Either you balance on those boards and hope you make it to the other side without falling 10 feet into a heap of pigeon shit and bricks….
Or…, descend down the handily placed ladder into the pit of doom.
The latter option was preferable but that beam was in the way. We decided both routes were death traps, and we wanted to live longer.
On the landing stage was yet another hole of questionable depth leading downwards.
'Let's lift the ladder and place it down the other hole?', suggested one of us. I can't remember who to give credit to for the idea.
We did just that, pulling the ladder up and edging it down the other hole. It firmly landed on 'something' in the pit of blackness.
‘Who’s going first then?’, I said to the others with a raised eyebrow. Nobody spoke so it was up to yours truly.
If this ladder slides then I am dead, I was thinking followed by, what the fuck are you doing. Memories and thoughts I have not shared with anyone until now.
I cagily descended into the darkness, one hand holding my extra bright light with my trusty comrades holding and trying to steady the ladder.
It was a tight squeeze as this hole was not so wide but within 30 seconds, I was down and standing on something resembling a kitchen top. Some plates and cutlery were close and rattled when I landed.
Fuck, I did it
..and from here onwards, it was all downhill. I don’t know what we expected to find in a DERP of over 20 years.
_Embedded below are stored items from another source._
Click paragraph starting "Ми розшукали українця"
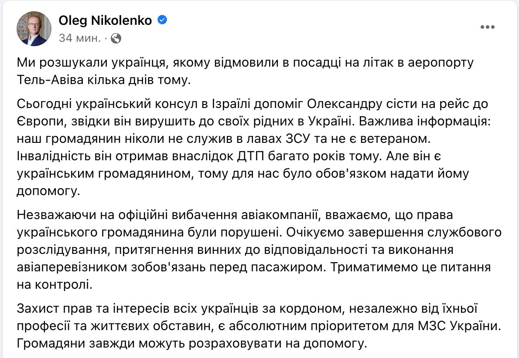The image size is (519, 358). [x=244, y=71]
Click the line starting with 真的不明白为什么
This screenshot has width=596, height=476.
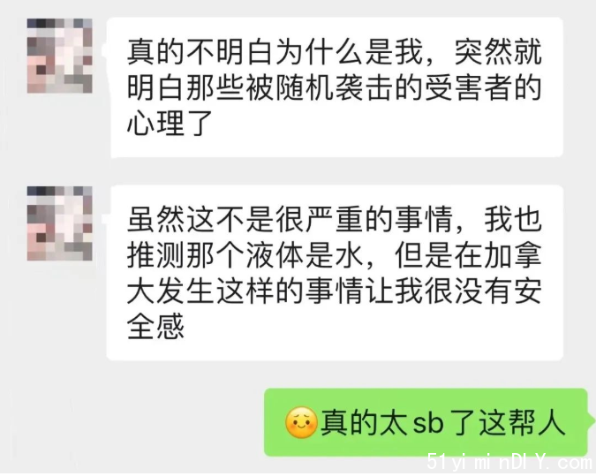click(x=334, y=52)
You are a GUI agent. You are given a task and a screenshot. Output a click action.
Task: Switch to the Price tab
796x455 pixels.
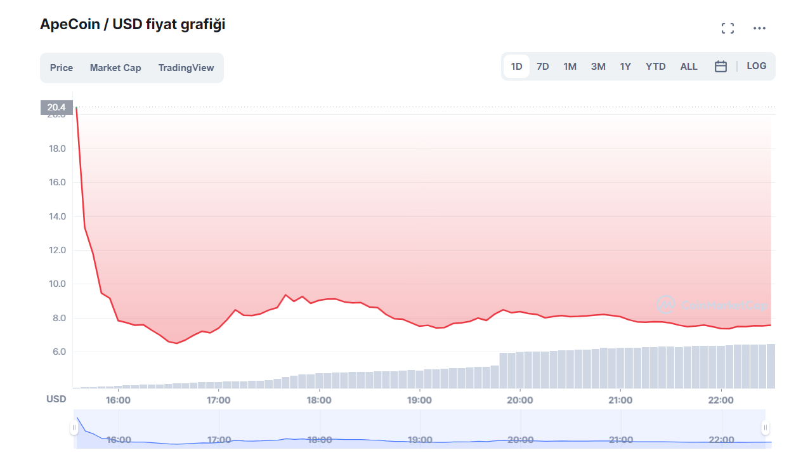62,68

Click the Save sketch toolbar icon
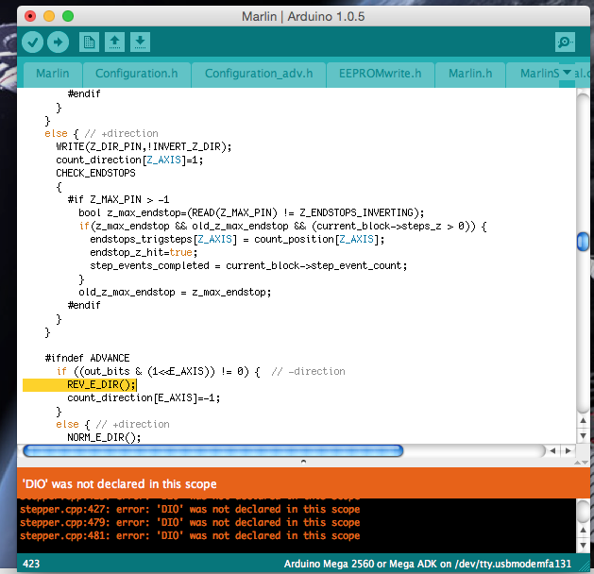pos(140,42)
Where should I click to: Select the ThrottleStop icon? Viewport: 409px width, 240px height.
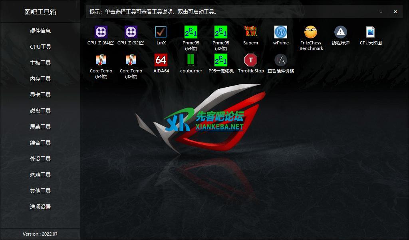tap(251, 60)
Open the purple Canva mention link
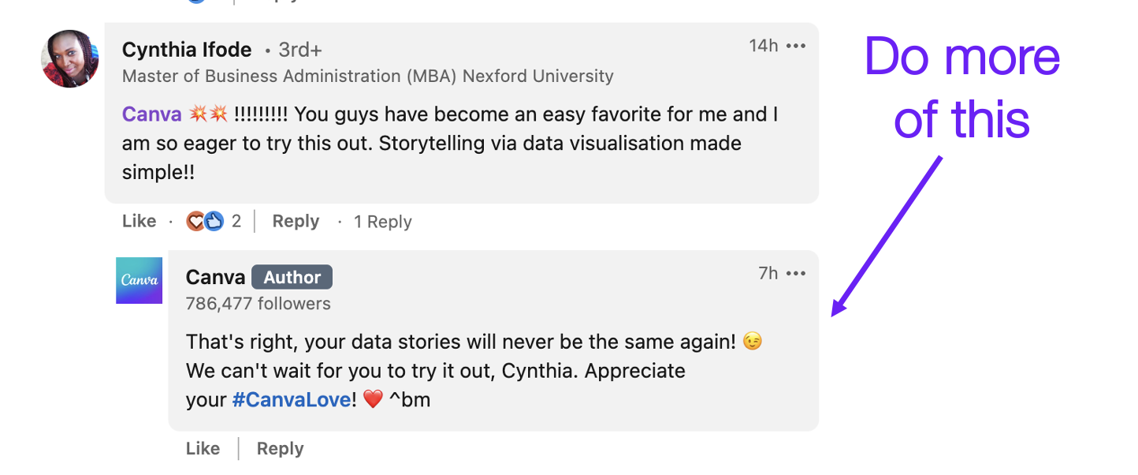This screenshot has height=475, width=1138. pos(152,114)
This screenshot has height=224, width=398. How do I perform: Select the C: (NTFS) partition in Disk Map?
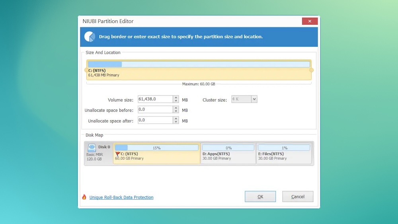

Are they old sleeping bags?, Seriously.., has someone spent a night in here?
Around the corner, we ended up looking up to where we considered coming down the ladder in the original location.
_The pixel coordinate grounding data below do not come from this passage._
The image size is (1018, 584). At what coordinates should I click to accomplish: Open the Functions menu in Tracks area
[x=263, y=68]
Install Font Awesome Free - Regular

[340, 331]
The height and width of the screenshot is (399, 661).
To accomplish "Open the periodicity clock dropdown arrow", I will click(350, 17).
If this was a Police Station, then where were the cells?
The old front door is now partially barricaded with slates.
This modern-looking cleaning, hoover device would have its work cut out for it down here.
A glimpse of @dizzydiscovery, and a view of the upper floors. The prospect of going up there was looking bleak.
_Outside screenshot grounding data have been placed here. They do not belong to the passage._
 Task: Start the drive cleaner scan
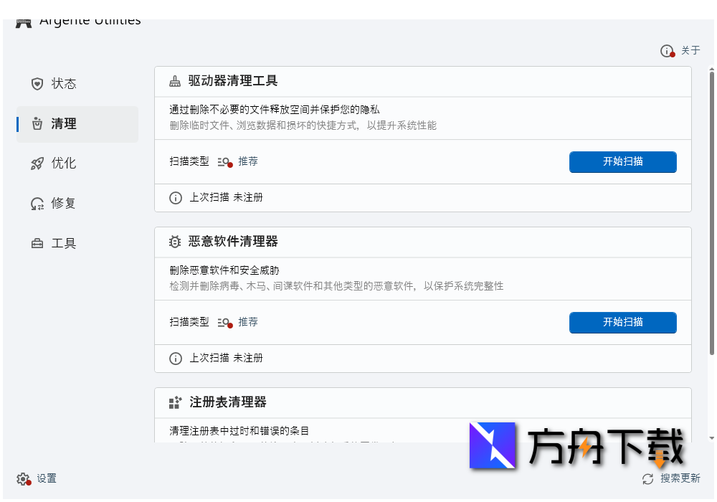coord(622,162)
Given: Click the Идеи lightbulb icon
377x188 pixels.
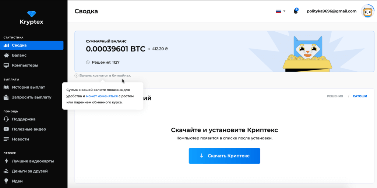Looking at the screenshot, I should click(x=6, y=181).
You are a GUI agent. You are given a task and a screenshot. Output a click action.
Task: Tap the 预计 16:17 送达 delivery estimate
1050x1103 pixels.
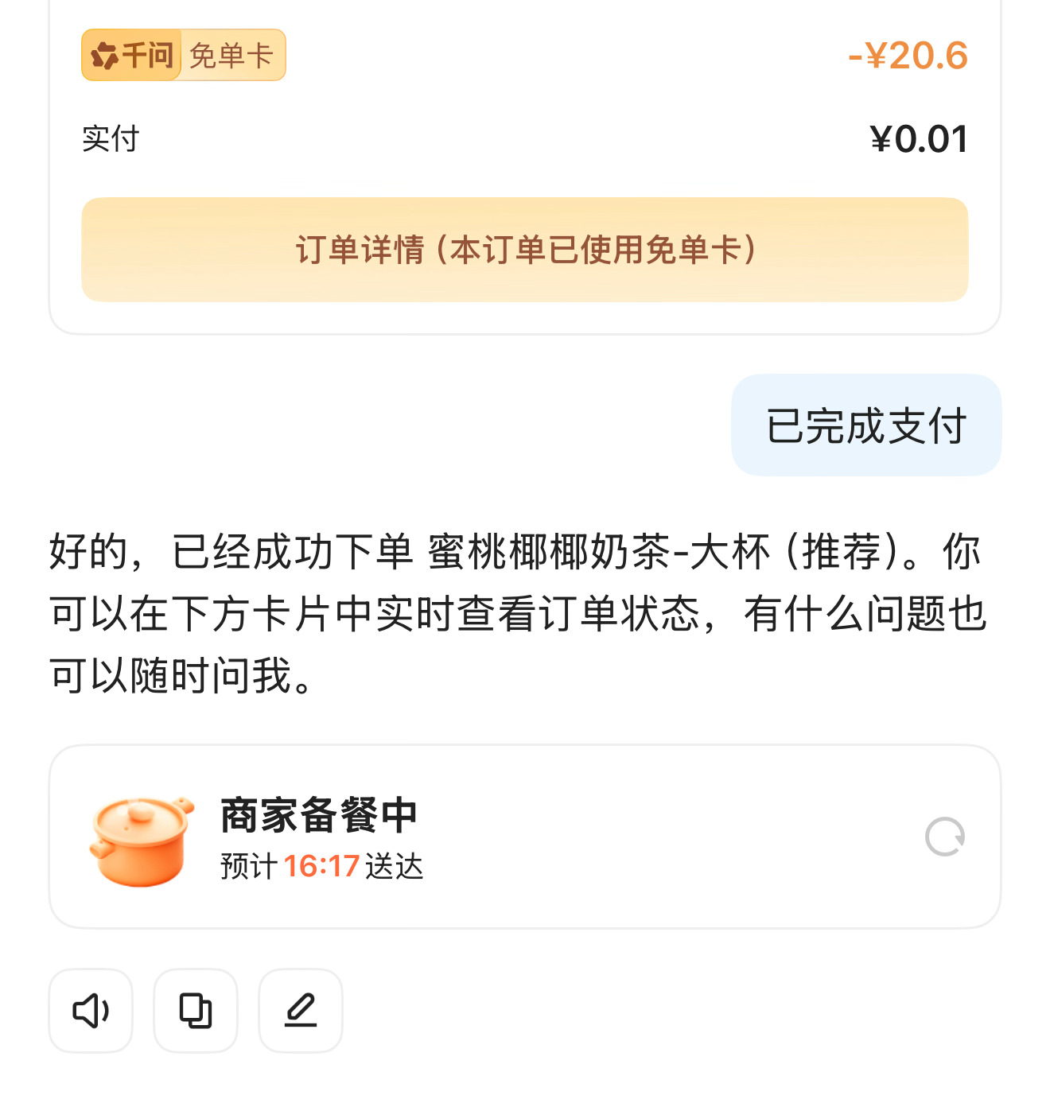(x=322, y=866)
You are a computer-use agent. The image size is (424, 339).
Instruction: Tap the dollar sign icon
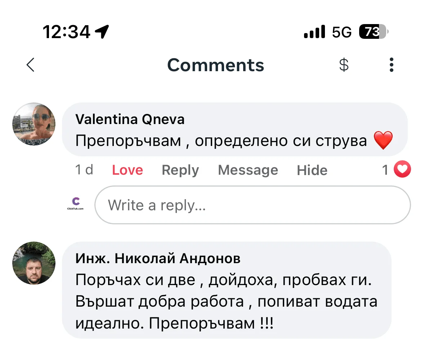coord(344,65)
A stairway with planks full of pigeon shit took us to another floor.
I couldn't quite make out what this metal plaque read, there was a little too much decay and rust.
A little climb (using this chair) took us to a far room in which some mattresses and chairs lay in waiting. Some were still sealed.
Learning about Biology may well prove useful if you live down here with its abundance of lethal bacteria.
I said goodbye to the priceless china and once again ascended the ladder, trying not to scrape my sides on the way up.
What we found was quite pitiful, but the buzz was incredible. We left feeling like we were the conquerors.
This is what Urban Exploring is about, the adventure, the danger, the unknown, the experience, the history, the photography, and lastly, and most importantly.., the Pigeon Shit.
Don’t go to Manningham Police station, it is a bloody death trap. You have been warned.